Following the announcement on July 29 of the arrest of Party heavyweight Zhou Yongkang, mainland Chinese media reported that Zhou’s son, Zhou Bin, had been arrested. The son’s case may be used to help build a corruption case against the father.
The business magazine Caixin said that Zhou Bin was suspected of illegal business practices in Hubei Province. The article was widely republished by state-run media.
This article is the first time that mainland Chinese media has confirmed the relationship between Zhou Bin and Zhou Yongkang. In the past, Zhou Bin had been referred to as a “mysterious wealthy businessman” rather than as Zhou Yongkang’s son.

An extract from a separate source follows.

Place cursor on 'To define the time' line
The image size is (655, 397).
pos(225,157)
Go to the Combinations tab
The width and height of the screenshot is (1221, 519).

The Caixin report states that the 42-year-old Zhou Bin, by relying on his father’s political influence, has established a huge commercial empire in Beijing, Sichuan, and even overseas. Zhou Bin’s businesses are involved in hydropower, electrical generation, oil industry, tourism, investment, and others. Their total value is estimated to be in the billions of dollars.

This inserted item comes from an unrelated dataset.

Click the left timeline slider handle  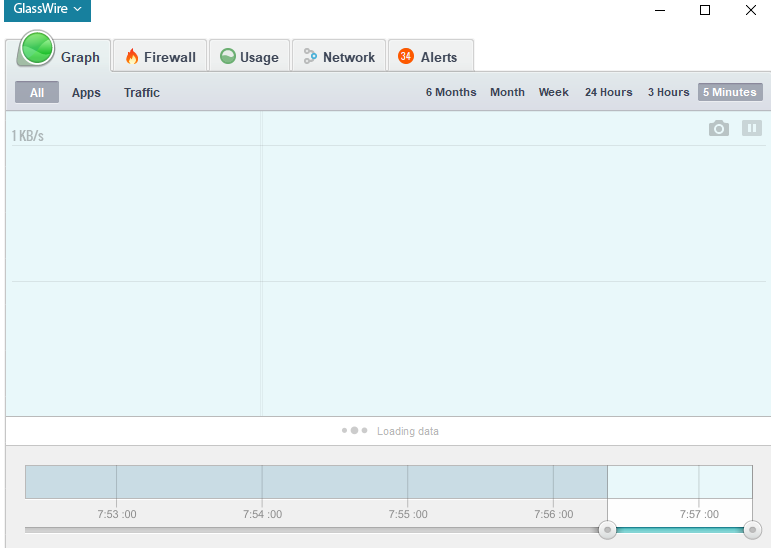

The focus of Zhou Yongkang’s expected corruption trial may focus on corruption involving his family members.
On Aug. 1, 2013, the wealthy Sichuan businessman Wu Bing, who had close business ties with Zhou Bin and his mother in-law Zhan Minli, was put in official custody, according to Chinese media Caixin.
By the end of August 2013, three high executives at PetroChina—Li Hualin, Ran Xinquan, and Wang Fudao—who are alumni of Zhou Bin’s college, were investigated for “severe violations of the law,” state-run media reported.
Early December 2013, Zhou Bin and his wife Huang Wan were taken away by police for investigation.
December 2013, Zhou Yongkang’s brother Zhou Yuanqing, Zhou Yuanqing’s wife Zhou Lingying, and their son Zhou Feng, were all taken away by anti-corruption officials. Zhou Yuanqing is a retired official in the local Land Bureau in Wuxi City of Jiangsu Province.
Zhou Lingying opened a company that imports and exports all kinds of goods and technology. She has gained a number of high value gas and oil projects relying on her family ties with Zhou Yongkang, according to China Business News.
This July, the sister of Zhou Yongkang’s wife, Jia Xiaoxia, the chief representative of the Canadian branch of PetroChina, abruptly resigned, and her whereabouts is unknown, according to Chinese news website ThePaper.cn.
Zhou Bin also has close business tie with Liu Han, a Chinese tycoon who was sentenced to death this April after being found guilty on 15 criminal charges, including illegal businesses and murder.
Liu once purchased tourism project from Zhou for a high price of 12 million yuan (US$2 million) to curry favor with Zhou, but Zhou is not currently involved in Liu’s crimes, the Caijing report states.
Reuters published an exclusive report this March, quoting inside sources saying that Chinese authorities have seized assets worth at least 90 billion yuan ($14.5 billion) from family members and associates of Zhou Yongkang. More than 300 of Zhou’s relatives, political allies, protégés and staff have also been taken into custody or questioned in the four months before the report, Reuters said.
The sources said most of the assets were not in Zhou Yongkang’s name but his family members’, which makes this biggest ever political case likely to center on the fortunes his family made in the industries that were under his political influence.
The only family member of Zhou Yongkang who’s safe from investigation is his younger son, Zhou Han, two years younger than Zhou Bin, according to Chinese finance news media Gucheng.
After their mother Wang Shuhua’s death in a car accident in 1999, the relationship between Zhou Yongkang and his two sons turned bad. Rumors came out later that Wang’s car accident was plotted under orders of Zhou Yongkang.
In 2001, Zhou Yongkang married the Chinese Central Television TV host, Jia Xiaoye, who was 28 years younger than Zhou. Zhou Han broke ties with his father after his mother’s death, but Zhou Bin continued to gain money relying on his father’s power, the report states.